Most films are only worth dismembering to compose other works

Sun 14 November 202114.11.21
18H30—20H00
Cinémathèque de Toulouse
Reservation
Fee
Rate: 6€

Programmed by Gloria Moran

Re-appropriation, re-use, détournement (hijacking): with very diverse aesthetics and intentions, found footage allows for making images visible again, analyzing or criticizing them, or recreating meaning against the initial will. A small, non-exhaustive selection of found footage films from the Collectif Jeune Cinéma’s catalog that aims to reflect the different approaches of experimental filmmakers to this practice.

K (Berber Dreams)
Frédérique Devaux
France
2007
16 mm
8'30
The woman is not what she used to be
Hélène Richol
France
1978
16 mm
7'
Fragments untitled #1
Doplgenger
Serbia
2012
Digital
6'50
Self Improvement
Clint Enns
Canada
2010
Digitized video
2'40
The Search for truth through text and document criticism
Fabien Rennet
France
2009
Digital
5'10
Mickey is wrestling
Olivier Fouchard
France
2000
16 mm
2'15
Spoiler alert
Yves-Marie Mahé
France
2017
Digital
4'20
You can't keep a good snake down
Masha Godovannaya & Moira Tierney
Ireland
2000
16 mm
4'
Hollywood collage
Richard Kerr
Canada
2003
35 mm on digital
8'
The Action
David Matarasso
France
2012
16 mm
3'30
Buck Fever
Neozoon
Germany, France
2012
Digital
5'50
Une Œuvre
Maurice Lemaître
France
1968
16 mm
15'

Most films are only worth dismembering to compose other works

Found footage is one of the most well-known and recognized experimental approaches. Re-appropriation, re-use, detour: through aesthetics and with very diverse intentions, found footage makes it possible to make images visible again, to analyze or criticize them, or to recreate meaning against the initial will.

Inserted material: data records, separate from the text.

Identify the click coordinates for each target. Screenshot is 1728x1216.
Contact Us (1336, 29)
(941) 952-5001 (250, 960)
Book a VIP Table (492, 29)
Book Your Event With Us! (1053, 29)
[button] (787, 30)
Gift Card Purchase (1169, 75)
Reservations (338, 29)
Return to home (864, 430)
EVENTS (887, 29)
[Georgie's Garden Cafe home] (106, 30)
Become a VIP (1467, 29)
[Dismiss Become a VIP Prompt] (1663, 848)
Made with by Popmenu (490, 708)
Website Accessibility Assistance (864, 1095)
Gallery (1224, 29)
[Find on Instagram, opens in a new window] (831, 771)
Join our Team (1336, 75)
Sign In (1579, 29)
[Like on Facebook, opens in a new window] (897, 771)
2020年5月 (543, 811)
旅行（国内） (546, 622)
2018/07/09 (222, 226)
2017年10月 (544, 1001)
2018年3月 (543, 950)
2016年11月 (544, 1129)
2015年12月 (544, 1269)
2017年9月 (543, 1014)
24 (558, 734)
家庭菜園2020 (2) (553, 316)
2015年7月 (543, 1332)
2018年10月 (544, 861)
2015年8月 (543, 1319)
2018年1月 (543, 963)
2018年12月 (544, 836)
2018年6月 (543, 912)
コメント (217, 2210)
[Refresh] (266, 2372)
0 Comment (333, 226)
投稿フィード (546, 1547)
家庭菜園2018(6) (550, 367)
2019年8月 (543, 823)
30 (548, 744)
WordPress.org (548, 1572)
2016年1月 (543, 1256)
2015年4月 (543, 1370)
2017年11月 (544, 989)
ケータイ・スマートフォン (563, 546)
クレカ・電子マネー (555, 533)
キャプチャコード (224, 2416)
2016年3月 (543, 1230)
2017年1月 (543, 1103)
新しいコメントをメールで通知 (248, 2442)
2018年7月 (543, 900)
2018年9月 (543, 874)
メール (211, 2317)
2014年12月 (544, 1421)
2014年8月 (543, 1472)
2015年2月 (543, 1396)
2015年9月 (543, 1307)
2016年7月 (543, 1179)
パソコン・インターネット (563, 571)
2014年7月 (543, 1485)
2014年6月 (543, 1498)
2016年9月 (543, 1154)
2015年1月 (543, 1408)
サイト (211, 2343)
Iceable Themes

This program is a small and absolutely lacking and insufficient selection of found footage films from the catalog of the Collectif Jeune Cinéma. It tends to give an account of the different chronological and geographical approaches of experimental filmmakers towards found footage.

Years before Debord and Wolmann theorized the re-use in their Manuel du détournement, the Lettrists launched their manifesto of the discrepant cinema in 1951: the disjunction of the image tape and the sound tape was, according to them, a new cinematographic weapon to move away from the “academic pompierism that characterizes Hollywood, the USSR or Italy”. Tribute-editing already existed (since Joseph Cornell’s Rose Hobart in 1936) but the Lettrists, through this manifesto, called for the image and sound to be considered as raw material whose initial content was of little importance and whose editing, in this new grammar, would reveal the hidden beauties through new semantic connections. This is how in 1968, Maurice Lemaître, second half of the bicephalous pope lettrist Isou-Lemaître, “made”  Une Œuvre ou La Poubelle du Labo, a collage of pieces of film found in the garbage of a laboratory. Ten years after Lemaître, Hélène Richol integrated feminist criticism into the Lettrist approach with La femme n’est plus ce qu’elle était.

In this program, we intentionally jump from the 70’s to the 2000’s where Olivier Fouchard takes up the lettrist approach of ready-made with Mickey fait du catch, and Devaux, with K (Rêves Berbères), works on the aesthetics of the mosaic through the cutting of photograms and the exploration of color and signs, in an intimate and deeply humanistic research about the chimeras of migration for the Berber people.

In the continuity of Frédérique Devaux’s work, David Matarasso cuts and splices together pieces of 35 mm action and pornographic films in The Action. A questioning of genre cinema is also found in You can’t keep a good snake down by Masha Godovannaya and Moira Tierney.

Mainly thanks to the discoveries of filmmakers made during the festival’s international competitions, the CJC catalog expanded in the 2000s with European and North American films in which found footage became the medium for a more or less explicit criticism: heir to Joseph Cornell’s elegiac dimension, American reemployment is generally a tribute to the filmic medium (Richard Kerr) or vintage video (Clint Enns) while European found footage focuses on historical (Doplgenger), activist (Neozoon) and/or anarchist (Collectif Négatif with the films of Yves-Marie Mahé and Fabien Rennet in this program) criticism.

Today, the practice of found footage is more alive and democratized than ever: the mashup, its lighter, protean and less politicized form (memes, AMV, inlays and humorous editings) apprehends the notion of intellectual property with the same innocence as it did back then: the “claims” of the rightful owners cannot prevent their diffusion on social networks and a new generation that has never heard of Debord or Isou creates and shares situationist détournements (hijacking) without knowing it. Hence the importance of (re)discovering this program’s films.